Shaun Huddleston, 52, was facing up to two and half years in jail for battery and resisting arrest after a confrontation with a guard at his building. Mr. Huddleston acquired a subsidized unit in a $5,000 a month complex on the 800 block of Brannon Street through a housing lottery.

“As we see far too many times in this country, my client was a black man who just wanted to get home but was unfairly profiled by people who didn’t think he looked like he belonged there,” said Deputy Public Defender Brandon Banks. The incident began on November 24, 2018, when Mr. Huddleston attempted to enter the building without his key fob, the jury learned. He banged on the glass to get someone’s attention, but instead attracted the attention of a security guard who refused to let him in. “She never asked him to identify himself nor checked to see if he was in fact a resident,” said Banks. Mr. Huddleston testified that he became agitated, and cellphone and surveillance footage showed the animated interaction between he and the guard. At one point Mr. Huddleston attempted to pull the door open and the guard slammed his hand in the door, the jury learned. The defendant pushed the door back open, bumping the guard, which resulted in a battery charge. Initially, Mr. Huddleston was charged with three counts of making criminal threats after he became irate at the situation, but those charges were dismissed by Judge Kay Tsenin mid-trial, Banks said.

He eventually entered his apartment but was later arrested after the police knocked on his door. He was charged with resisting arrest, but after viewing the body-worn camera footage from the officers which didn’t prove such a thing occurred, the jury found the charge groundless. “He was never even told he was being arrested,” said Banks. “He opened the door, with no shirt on, and was immediately placed in handcuffs. They never gave him the opportunity to get dressed and they yanked him down the hallway, in front of all of his neighbors, further humiliating him.”

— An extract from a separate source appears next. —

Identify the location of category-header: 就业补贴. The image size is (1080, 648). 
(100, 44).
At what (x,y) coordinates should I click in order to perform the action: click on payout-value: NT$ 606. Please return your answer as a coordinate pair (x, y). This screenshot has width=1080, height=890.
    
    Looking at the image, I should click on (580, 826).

To add insult to injury, Mr. Huddleston was also rendered homeless for a month because Judge John Garibaldi issued a stay-away order from his own apartment, said Banks. “The judge simply read the police report and took those statements as true,” he said. “It took multiple motions being filed to get this stay-away order modified so that Mr. Huddleston could go home. It’s cases like this one that led me to be a public defender. Mr. Huddleston needed justice on his side.”

Public Defender Jeff Adachi agrees. “Far too often people of color are wrongly accused of being somewhere they aren’t supposed to be. In this case, it cost a man a roof over his head for four weeks and it could have cost him years in jail. Thankfully, the jury cut through the veil of prejudice and went straight for the facts. We wish Mr. Huddleston only the best going forward, as he tries to move past this demeaning episode.”